Spatz am Dach

Alt bin ich geworden, findet der Spatz, so richtig aus der Zeit gefallen ur-alt. Das ist eine bemerkenswerte Feststellung, wird der Haussperling, passer domesticus, im Durchschnitt doch bloß drei Jahre alt. Wenn die Turmfalken genug andere Beute finden und die Katzen Hausarrest haben, kann ein Spatz auch einmal fünf Jahre alt werden. Aber das war s dann. So alt, dass er sich über das Altwerden ernsthaft Gedanken machen müsste, wird ein Spatz nie.

Der „Spatz am Dach“ ist also ein biologischer Sonderfall, weil er schon seit 2013 in der SchauRein! das erste Wort führt, Spatzen-Äonen lang also. Die SchauRein! ist noch älter, soeben erschien Sie das sechzigste Heft, akkurat zum 15ten „Geburtstag“ des Magazins für Leben und Kultur in Tittmoning. Über das biologische Alter eines Stadtmagazins hat die Wissenschaft noch keine Erkenntnisse, zumindest keine, die bis zum Dachsparren mit dem Spatzennest gedrungen wären. Aber die gefühlte Wahrheit sagt, mit 15 ist es eigentlich im besten Alter. Bei allen ansässigen Unternehmen, vom Weltkonzern bis zum Bäckerladen bekannt, von immer mehr Leuten gern gelesen und auch im Rathaus anerkannt als sinnstiftendes Organ für alle Ortsteile.

Eigentlich … aber alles was lebt, hat auch Feinde, die es bedrohen.
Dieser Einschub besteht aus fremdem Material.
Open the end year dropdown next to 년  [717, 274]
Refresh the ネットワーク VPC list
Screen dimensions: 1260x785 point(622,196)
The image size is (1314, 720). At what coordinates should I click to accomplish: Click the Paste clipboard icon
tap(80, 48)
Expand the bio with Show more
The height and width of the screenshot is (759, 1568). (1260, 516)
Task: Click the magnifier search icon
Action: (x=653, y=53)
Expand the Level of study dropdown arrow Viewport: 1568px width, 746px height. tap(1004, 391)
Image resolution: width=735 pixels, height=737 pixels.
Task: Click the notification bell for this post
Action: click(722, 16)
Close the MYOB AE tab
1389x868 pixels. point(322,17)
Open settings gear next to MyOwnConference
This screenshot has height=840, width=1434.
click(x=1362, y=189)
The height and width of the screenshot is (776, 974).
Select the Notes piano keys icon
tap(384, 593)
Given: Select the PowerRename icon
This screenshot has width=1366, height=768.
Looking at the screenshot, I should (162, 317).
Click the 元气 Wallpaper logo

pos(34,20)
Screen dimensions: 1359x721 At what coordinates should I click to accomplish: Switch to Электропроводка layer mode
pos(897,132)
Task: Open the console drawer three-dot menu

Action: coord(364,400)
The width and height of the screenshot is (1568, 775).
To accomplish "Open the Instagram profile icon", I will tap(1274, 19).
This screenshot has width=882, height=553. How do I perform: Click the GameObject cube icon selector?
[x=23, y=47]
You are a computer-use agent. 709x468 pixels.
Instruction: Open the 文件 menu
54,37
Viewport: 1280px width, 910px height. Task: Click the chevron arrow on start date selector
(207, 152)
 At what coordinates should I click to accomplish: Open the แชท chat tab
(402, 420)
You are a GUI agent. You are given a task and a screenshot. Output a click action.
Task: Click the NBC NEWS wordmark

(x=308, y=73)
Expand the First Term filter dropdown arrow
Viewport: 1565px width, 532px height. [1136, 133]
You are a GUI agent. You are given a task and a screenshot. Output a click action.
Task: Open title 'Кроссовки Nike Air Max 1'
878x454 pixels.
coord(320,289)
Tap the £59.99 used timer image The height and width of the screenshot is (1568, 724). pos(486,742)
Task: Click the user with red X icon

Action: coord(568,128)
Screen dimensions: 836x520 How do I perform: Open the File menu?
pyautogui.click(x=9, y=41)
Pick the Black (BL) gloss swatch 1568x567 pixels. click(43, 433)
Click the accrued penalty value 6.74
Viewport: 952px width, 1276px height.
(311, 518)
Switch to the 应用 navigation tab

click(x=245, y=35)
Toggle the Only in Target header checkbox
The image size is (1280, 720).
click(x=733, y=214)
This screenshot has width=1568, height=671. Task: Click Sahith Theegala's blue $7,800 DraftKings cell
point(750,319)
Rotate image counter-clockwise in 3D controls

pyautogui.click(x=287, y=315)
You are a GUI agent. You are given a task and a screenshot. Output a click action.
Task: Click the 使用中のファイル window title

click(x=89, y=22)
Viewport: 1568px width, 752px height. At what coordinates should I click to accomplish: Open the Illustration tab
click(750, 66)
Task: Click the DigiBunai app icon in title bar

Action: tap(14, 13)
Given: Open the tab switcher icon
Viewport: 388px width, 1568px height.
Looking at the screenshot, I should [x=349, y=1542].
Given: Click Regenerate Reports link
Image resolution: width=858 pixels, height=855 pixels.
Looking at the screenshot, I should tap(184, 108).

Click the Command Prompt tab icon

Was für Spatzen der Falke und die Katzen sind, ist für die SchauRein! die Deutsche Post. Dies ist ein Monopolkozern. Eine Aktiengesellschaft der DHL-Group. Ein riesiger Sach-Apparat, der nicht lebt, aber ohne zeitliche Grenze expandiert und an Macht zunimmt, der nie schlafen muss, nie Urlaub braucht, der kein Hirn, keinen Verstand und keinen Anstand hat, kein Bewusstsein der Welt als Ganzes und damit auch keine Rücksicht auf das Leben – weder das der Spatzen, noch das der Menschen, noch das der Stadt.

Der Konzern hat natürlich Angestellte, von denen niemand in Zweifel zieht, dass sie Menschen sind. Deren Verantwortung ist aber auf die Funktion des Apparats und die Einhaltung seiner Regeln beschränkt. Für Menschen ist dieses Personal nicht erreichbar. Es antwortet einfach nicht. Die Sprachwissenschaft nennt dieses Phänomen hermeneutische Ungerechtigkeit. Wer die Macht hat, ignoriert jene, die keine haben. Und so kommt es, dass die SchauRein! nicht mehr an sämtliche Haushalte verteilt wird, was aber Voraussetzung für ihre Existenz ist. Für den Falken ist ein Spatz schnell gefressen. Sein letztes Ziiiiep – na vielleicht hört s noch jemand.